Data listing>
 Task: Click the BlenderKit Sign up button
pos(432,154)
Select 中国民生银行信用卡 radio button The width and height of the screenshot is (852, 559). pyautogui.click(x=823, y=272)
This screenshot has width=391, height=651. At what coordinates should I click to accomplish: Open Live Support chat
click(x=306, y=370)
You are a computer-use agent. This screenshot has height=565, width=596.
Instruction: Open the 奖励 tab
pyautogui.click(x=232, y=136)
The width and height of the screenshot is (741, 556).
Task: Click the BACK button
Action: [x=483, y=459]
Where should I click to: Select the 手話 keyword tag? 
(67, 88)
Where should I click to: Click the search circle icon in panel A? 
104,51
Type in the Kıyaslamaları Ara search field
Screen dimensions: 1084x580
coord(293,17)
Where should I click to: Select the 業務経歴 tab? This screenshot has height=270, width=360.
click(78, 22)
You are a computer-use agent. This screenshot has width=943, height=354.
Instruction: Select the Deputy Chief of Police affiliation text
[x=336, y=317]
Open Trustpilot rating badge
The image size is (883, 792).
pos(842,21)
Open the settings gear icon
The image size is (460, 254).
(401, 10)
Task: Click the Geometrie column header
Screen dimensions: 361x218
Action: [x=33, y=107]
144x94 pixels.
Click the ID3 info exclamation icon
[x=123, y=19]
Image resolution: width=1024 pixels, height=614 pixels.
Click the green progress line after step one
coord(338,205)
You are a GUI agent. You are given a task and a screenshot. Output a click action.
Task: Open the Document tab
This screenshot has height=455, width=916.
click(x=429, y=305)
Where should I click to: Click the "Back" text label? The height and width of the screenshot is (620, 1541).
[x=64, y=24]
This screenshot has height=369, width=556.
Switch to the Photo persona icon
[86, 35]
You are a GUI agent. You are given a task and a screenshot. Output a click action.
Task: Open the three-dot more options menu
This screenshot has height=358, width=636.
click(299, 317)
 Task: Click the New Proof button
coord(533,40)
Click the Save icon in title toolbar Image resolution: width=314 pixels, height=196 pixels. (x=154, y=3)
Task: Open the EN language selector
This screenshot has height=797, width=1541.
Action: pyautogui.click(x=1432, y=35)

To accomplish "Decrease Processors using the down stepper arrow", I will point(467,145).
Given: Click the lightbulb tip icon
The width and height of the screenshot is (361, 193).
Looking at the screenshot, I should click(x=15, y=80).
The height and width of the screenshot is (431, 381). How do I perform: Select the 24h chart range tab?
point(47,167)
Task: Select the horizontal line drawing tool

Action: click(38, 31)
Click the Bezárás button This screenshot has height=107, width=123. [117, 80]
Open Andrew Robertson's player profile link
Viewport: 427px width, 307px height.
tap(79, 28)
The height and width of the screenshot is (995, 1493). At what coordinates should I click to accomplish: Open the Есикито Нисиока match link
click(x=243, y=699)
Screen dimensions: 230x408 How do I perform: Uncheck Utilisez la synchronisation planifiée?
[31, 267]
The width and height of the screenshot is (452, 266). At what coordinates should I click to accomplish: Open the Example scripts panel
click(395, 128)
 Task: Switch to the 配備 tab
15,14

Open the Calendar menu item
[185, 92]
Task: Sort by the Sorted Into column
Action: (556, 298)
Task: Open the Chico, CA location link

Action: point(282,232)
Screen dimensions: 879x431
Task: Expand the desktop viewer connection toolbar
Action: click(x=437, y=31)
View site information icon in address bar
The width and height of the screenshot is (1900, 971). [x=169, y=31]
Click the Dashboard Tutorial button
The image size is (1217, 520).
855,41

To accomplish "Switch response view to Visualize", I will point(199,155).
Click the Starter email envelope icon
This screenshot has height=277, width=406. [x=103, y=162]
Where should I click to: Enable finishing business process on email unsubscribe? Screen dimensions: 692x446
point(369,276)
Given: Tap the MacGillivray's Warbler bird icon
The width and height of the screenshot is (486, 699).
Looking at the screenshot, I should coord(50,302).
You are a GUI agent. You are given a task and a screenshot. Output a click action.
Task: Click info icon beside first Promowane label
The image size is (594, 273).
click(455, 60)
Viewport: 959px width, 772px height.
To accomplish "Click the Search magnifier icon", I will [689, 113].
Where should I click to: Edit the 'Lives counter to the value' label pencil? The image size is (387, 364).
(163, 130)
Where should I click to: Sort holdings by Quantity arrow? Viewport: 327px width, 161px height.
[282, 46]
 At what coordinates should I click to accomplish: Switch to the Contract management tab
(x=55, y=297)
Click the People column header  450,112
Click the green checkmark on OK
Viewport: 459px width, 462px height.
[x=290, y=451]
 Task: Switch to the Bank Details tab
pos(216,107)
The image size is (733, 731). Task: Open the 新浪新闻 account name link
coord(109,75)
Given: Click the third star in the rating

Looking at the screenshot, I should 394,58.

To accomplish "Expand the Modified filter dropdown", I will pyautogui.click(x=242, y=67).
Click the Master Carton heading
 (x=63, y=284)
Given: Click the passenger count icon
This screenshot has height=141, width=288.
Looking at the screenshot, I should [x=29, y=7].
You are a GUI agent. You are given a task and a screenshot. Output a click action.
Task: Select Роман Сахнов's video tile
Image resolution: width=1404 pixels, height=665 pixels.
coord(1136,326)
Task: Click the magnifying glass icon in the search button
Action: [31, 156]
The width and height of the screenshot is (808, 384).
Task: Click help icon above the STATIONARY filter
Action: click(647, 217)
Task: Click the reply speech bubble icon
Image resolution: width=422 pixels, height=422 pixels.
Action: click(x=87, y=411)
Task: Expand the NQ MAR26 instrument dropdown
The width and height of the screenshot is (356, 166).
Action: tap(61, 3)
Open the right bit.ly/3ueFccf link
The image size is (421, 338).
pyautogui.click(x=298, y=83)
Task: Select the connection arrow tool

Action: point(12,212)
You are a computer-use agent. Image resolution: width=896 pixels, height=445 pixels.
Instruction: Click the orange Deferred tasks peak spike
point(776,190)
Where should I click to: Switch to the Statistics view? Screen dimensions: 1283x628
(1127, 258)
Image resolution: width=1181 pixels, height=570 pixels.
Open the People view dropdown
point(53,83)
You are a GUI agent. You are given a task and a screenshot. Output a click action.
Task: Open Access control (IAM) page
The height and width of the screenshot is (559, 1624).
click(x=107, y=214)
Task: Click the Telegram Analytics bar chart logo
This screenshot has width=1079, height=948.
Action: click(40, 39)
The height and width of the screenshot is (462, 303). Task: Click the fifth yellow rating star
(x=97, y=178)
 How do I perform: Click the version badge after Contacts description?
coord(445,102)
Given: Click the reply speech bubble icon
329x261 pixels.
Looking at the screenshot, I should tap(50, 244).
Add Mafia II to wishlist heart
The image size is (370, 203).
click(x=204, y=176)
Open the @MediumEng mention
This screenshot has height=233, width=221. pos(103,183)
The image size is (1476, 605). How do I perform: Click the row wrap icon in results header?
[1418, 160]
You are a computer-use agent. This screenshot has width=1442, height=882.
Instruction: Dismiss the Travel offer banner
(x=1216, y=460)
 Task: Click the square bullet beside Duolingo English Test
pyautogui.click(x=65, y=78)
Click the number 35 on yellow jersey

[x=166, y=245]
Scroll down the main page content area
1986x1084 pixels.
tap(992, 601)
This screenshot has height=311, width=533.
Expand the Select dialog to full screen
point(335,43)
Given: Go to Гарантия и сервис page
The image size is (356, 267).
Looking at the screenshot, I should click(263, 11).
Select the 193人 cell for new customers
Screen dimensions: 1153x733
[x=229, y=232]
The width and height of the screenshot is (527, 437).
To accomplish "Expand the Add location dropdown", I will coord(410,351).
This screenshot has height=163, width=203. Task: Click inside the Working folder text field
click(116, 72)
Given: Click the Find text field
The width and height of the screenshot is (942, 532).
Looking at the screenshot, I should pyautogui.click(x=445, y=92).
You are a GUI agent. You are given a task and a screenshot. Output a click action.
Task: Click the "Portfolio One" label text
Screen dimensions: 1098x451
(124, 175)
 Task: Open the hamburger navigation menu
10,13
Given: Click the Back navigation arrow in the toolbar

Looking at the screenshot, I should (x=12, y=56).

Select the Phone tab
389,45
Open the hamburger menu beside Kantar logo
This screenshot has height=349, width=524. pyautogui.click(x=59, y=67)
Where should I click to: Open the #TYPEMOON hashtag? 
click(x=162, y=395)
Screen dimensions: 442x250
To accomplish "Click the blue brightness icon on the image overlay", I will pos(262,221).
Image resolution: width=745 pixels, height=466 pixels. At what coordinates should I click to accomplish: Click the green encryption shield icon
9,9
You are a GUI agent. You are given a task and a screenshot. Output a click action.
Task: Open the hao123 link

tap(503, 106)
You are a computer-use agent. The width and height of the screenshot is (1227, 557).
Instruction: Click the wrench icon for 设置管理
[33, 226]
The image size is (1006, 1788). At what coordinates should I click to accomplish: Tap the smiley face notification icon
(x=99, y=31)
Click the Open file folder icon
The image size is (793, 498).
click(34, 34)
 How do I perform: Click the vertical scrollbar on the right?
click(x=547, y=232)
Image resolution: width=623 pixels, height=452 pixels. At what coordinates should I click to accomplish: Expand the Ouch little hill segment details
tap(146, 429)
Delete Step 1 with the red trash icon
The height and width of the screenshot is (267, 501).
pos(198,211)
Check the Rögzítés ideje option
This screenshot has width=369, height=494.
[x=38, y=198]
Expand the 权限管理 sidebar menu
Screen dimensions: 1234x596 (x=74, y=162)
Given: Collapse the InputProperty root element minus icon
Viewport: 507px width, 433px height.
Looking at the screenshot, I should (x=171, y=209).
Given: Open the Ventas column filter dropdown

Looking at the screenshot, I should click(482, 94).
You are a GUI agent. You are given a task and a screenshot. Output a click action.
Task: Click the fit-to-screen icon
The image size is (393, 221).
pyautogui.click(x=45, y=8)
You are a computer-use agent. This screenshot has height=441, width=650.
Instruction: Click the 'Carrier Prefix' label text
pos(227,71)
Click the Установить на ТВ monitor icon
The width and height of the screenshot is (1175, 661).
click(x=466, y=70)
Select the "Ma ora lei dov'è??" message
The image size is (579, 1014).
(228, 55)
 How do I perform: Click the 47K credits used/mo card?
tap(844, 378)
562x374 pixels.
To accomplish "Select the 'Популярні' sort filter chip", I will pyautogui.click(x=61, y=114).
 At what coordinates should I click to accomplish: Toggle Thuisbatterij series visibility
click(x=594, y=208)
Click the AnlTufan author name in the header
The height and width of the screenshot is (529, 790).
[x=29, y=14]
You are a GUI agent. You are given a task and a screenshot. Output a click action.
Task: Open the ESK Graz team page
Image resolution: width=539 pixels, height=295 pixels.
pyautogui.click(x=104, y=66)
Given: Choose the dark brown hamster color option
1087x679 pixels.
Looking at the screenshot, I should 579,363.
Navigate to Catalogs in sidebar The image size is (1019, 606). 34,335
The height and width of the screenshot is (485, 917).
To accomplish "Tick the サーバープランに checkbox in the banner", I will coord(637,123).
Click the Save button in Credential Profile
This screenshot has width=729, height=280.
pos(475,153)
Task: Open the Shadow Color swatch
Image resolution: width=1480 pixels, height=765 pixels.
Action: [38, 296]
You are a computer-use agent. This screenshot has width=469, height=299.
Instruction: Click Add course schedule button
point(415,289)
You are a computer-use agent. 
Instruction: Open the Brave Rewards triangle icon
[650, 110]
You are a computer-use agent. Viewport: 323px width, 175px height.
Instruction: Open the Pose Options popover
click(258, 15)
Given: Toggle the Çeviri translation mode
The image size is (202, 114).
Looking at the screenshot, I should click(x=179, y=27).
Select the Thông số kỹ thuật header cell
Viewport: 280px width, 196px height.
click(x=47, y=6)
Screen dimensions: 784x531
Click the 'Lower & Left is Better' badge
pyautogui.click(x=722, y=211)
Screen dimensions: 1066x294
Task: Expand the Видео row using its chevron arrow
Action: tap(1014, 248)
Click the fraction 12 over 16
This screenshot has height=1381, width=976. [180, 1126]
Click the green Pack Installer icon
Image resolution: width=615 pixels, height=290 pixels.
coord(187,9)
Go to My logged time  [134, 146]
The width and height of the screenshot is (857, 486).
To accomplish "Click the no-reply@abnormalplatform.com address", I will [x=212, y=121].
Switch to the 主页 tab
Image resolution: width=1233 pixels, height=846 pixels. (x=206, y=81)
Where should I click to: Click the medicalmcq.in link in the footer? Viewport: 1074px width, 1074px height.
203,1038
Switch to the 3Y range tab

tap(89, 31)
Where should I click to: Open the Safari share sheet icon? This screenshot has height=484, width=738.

Problem requirements>
From the data, pick out every line that includes "Save".

Result>
Click the Save icon in title toolbar Image resolution: width=314 pixels, height=196 pixels. (x=154, y=3)
Click the Save button in Credential Profile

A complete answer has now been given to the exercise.